Neal McDonough („Tulsa King“) und Dawn Olivieri („Yellowstone“) als streitende Eheleute setzen dabei noch die meisten schauspielerischen Akzente: Zwischen der knallharten Kalkulation der zur Neige gehenden Lebensmittelvorräte sowie einer (moralischen) Pflicht zur Hilfe von Notleidenden prallen sie immer wieder aneinander. Tatsächlich erhält „Homestead“ gerade durch das Ausfechten dieses Konflikts trotz einiger spürbarer Längen einen wohltuend realistischen Anstrich. So erscheint es durchaus stimmig, dass auf ein (mögliches) und schon allzu oft perpetuiertes Effektbrimborium zu den Verheerungen der Explosion bewusst verzichtet wurde. Weniger glaubwürdig ist hingegen, dass im Gewächshaus ungenießbare Blumen angepflanzt werden und – garniert mit einigen hübschen Landschaftsaufnahmen – in etwas zu blitzblank geratenen Interieurs viel geredet und taktiert wird.
Um die Längen seines Films hat wohl auch Regisseur Ben Smallbone selbst gewusst, der die wenigen Actionszenen dann durchaus spannend inszeniert – etwa, wenn sich zwei Neulinge in der von Jeff militärisch trainierten Sicherheitstruppe im Fadenkreuz von Eindringlingen wiederfinden. Etwas ärgerlich sind wiederum das mit schwülstigen christlichen Bildern überladene Voice Over sowie die sich mit zunehmender Laufzeit immer weiteren auftürmenden Storyfäden, bei denen klar ist, dass sie vor allem als plumpe Teaser für die geplante Serie fungieren.
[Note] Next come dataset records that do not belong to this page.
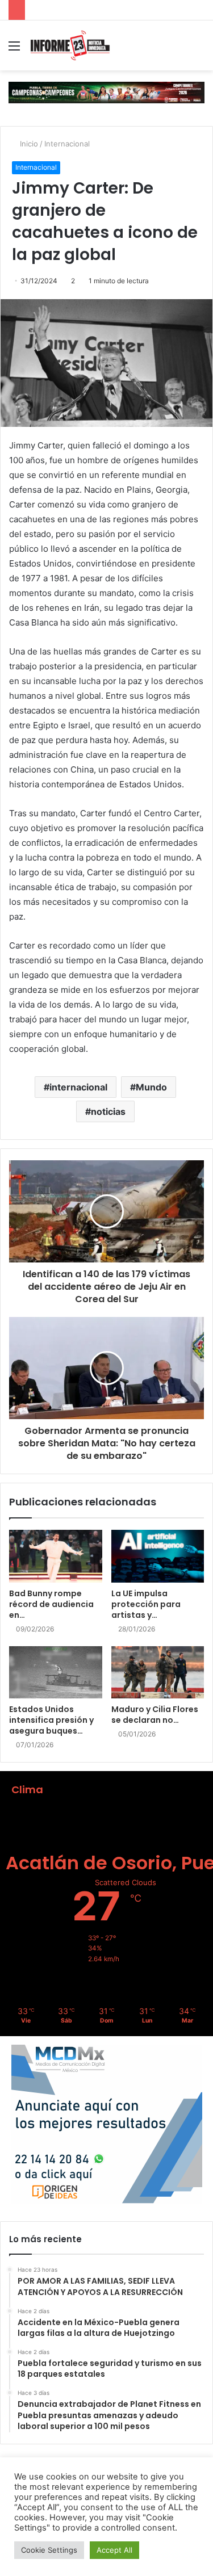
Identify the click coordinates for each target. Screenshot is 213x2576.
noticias (108, 1111)
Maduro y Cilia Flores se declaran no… (154, 1715)
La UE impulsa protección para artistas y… (146, 1604)
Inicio (28, 143)
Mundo (151, 1087)
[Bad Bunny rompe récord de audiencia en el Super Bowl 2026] (55, 1556)
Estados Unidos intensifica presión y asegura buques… (51, 1720)
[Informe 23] (69, 45)
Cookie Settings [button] (49, 2549)
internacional (78, 1087)
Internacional (67, 143)
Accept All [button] (114, 2549)
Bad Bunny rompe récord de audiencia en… (51, 1604)
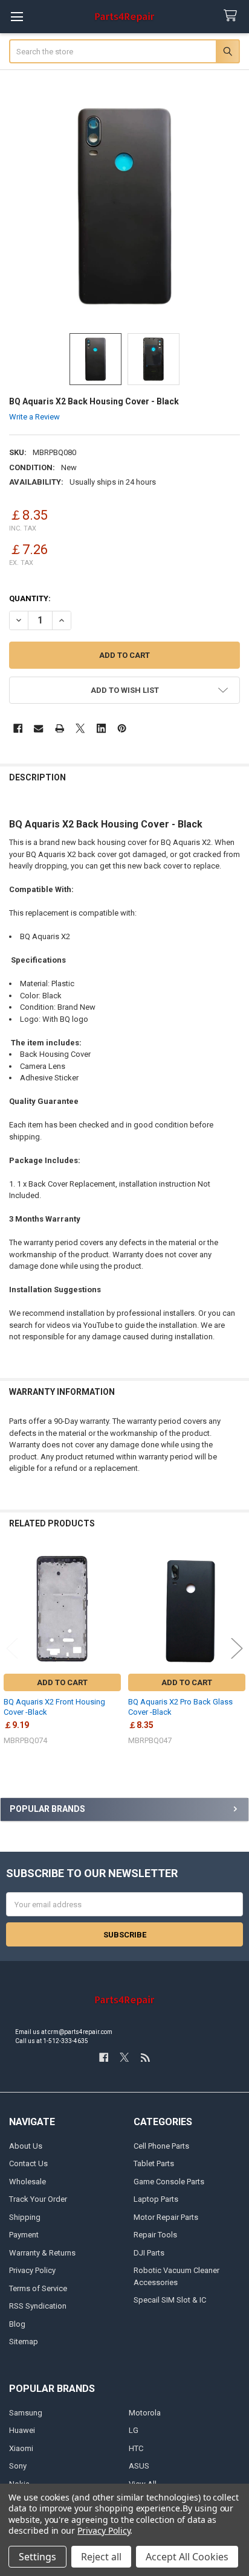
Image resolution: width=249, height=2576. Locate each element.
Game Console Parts (169, 2181)
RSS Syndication (37, 2305)
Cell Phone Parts (161, 2145)
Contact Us (28, 2163)
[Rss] (145, 2057)
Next (237, 1648)
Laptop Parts (156, 2199)
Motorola (145, 2412)
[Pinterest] (122, 728)
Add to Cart (62, 1682)
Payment (24, 2234)
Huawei (22, 2430)
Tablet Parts (154, 2163)
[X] (80, 728)
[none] (125, 206)
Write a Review (34, 416)
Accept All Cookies (187, 2556)
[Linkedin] (101, 728)
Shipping (24, 2217)
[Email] (38, 728)
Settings (37, 2556)
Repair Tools (155, 2234)
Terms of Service (38, 2288)
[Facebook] (18, 728)
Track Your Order (38, 2199)
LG (133, 2430)
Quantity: (30, 598)
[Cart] (232, 16)
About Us (25, 2145)
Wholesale (27, 2181)
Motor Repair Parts (166, 2217)
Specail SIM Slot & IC (170, 2299)
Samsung (25, 2412)
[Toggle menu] (16, 16)
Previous (12, 1648)
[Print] (59, 728)
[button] (125, 690)
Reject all (101, 2556)
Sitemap (23, 2341)
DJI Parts (149, 2252)
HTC (136, 2448)
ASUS (139, 2465)
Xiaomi (21, 2448)
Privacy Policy (32, 2270)
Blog (17, 2324)
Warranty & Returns (42, 2252)
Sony (18, 2465)
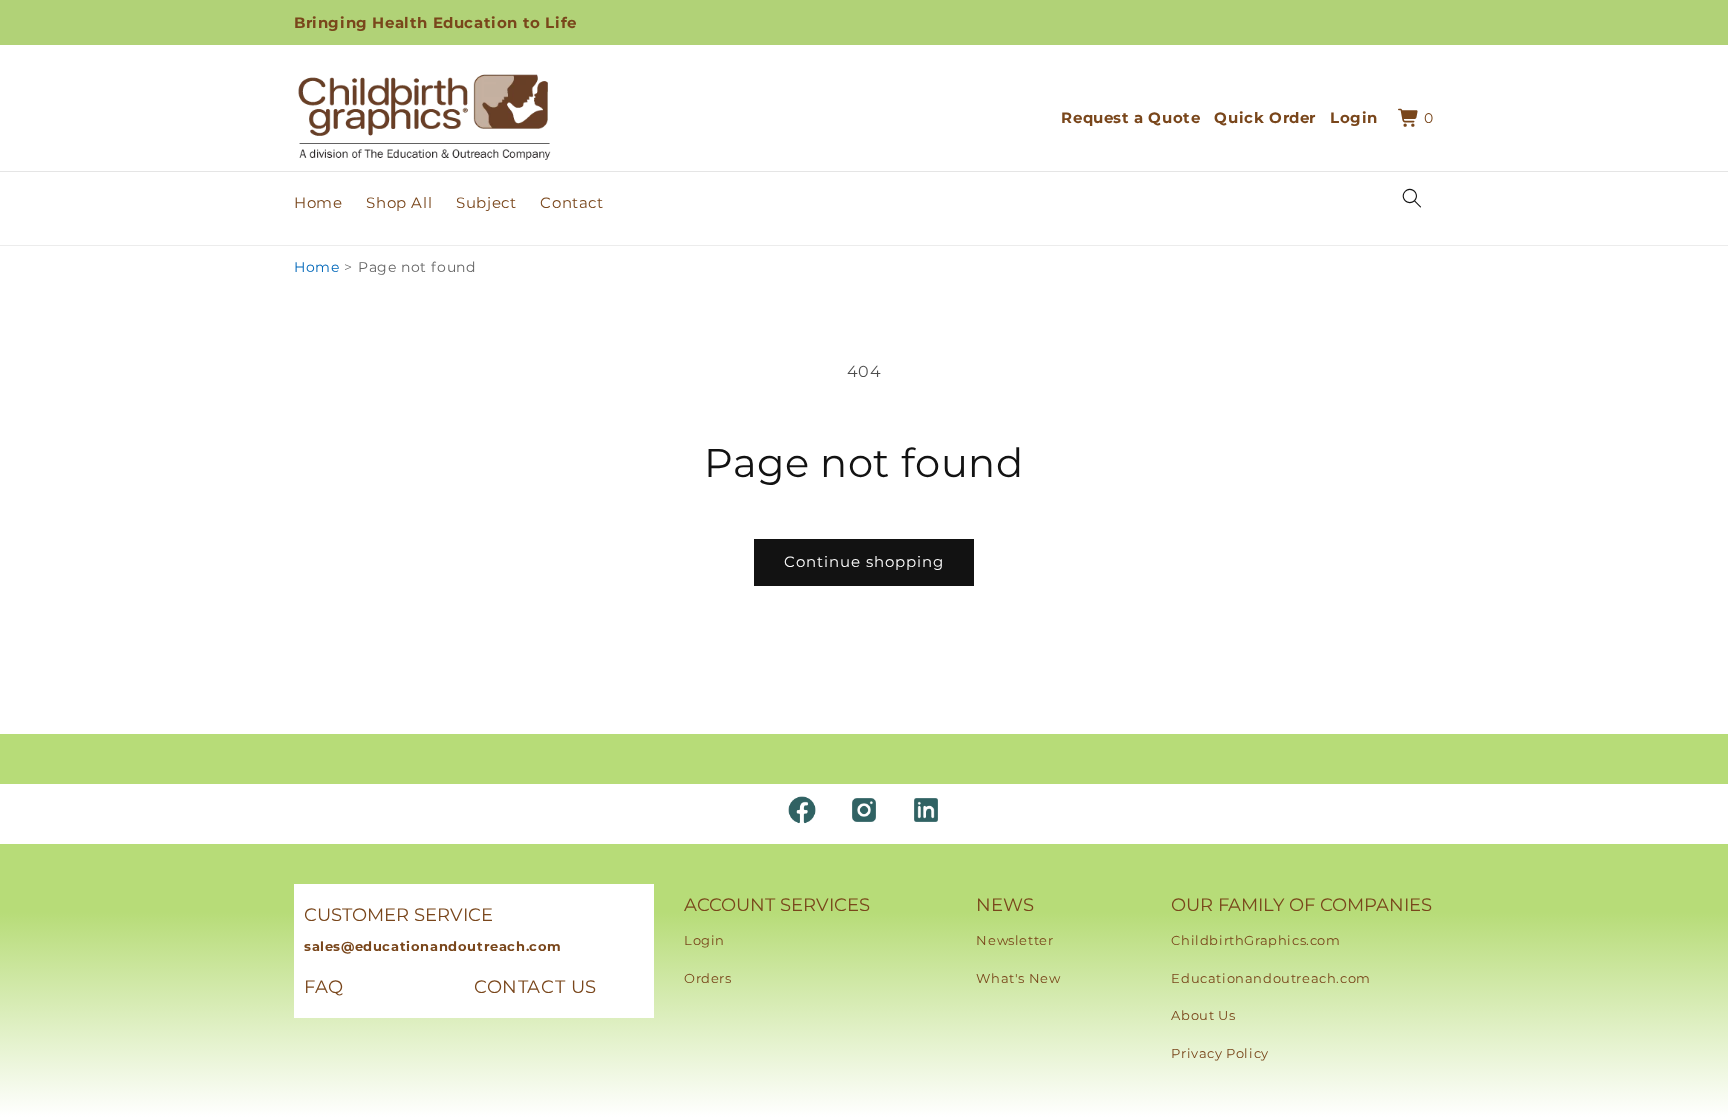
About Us (1203, 1015)
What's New (1018, 978)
Dabei wurde über die zwei existierenden Folgen hinaus nämlich erst Mitte Mai 2025 die Produktion weiterer Episoden sowie einer zweiten Staffel beschlossen. Erst in denen wird dann (vermutlich) aufgelöst, was genau den Blackout verursacht und was es mit den geheimnisvollen Visionen einer der Figuren auf sich hat. In der jetzigen Form lässt einen ein Kinobesuch von „Homestead“ jedenfalls erst einmal frustriert zurück.
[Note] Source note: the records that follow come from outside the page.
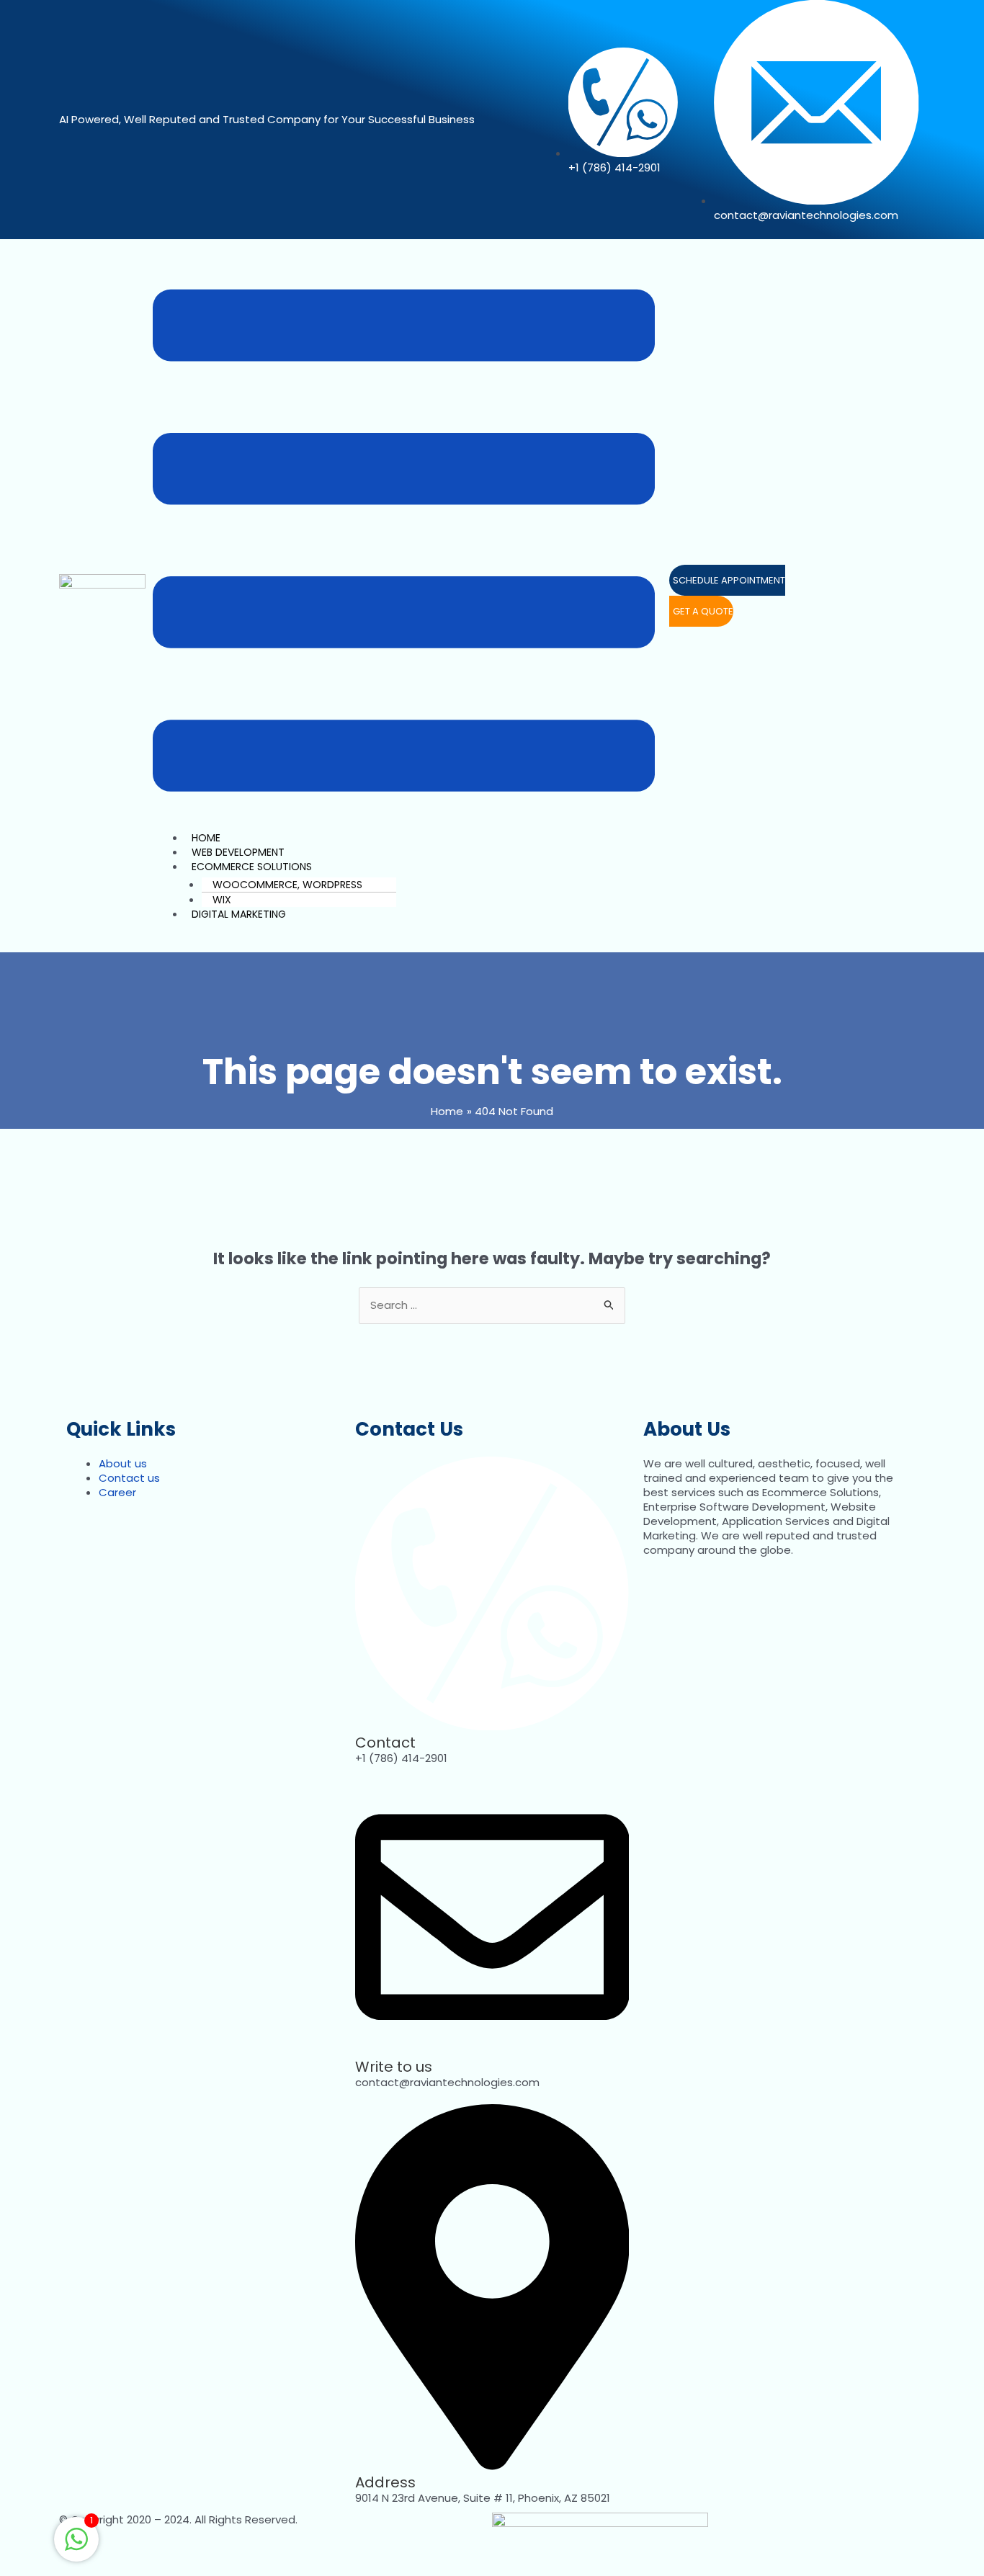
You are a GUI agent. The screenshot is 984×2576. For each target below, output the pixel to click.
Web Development (238, 852)
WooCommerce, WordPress (287, 884)
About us (123, 1463)
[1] (76, 2546)
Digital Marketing (239, 914)
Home (206, 838)
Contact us (129, 1477)
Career (117, 1492)
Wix (222, 900)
Fazit: Das christliche Endzeitdrama „Homestead“ geht durch einen erfrischend anderen, betont realistischen Weg (trotz gewisser Soap-Vibes bei dem gesprächigen Taktieren vor allzu hochglänzender Inneneinrichtung). Die Vielzahl der eingeführten Charaktere bleibt jedoch bislang profillos, was wohl vor allem damit zu tun hat, dass der Kinofilm nur den Auftakt für eine Streaming-Serie bilden soll.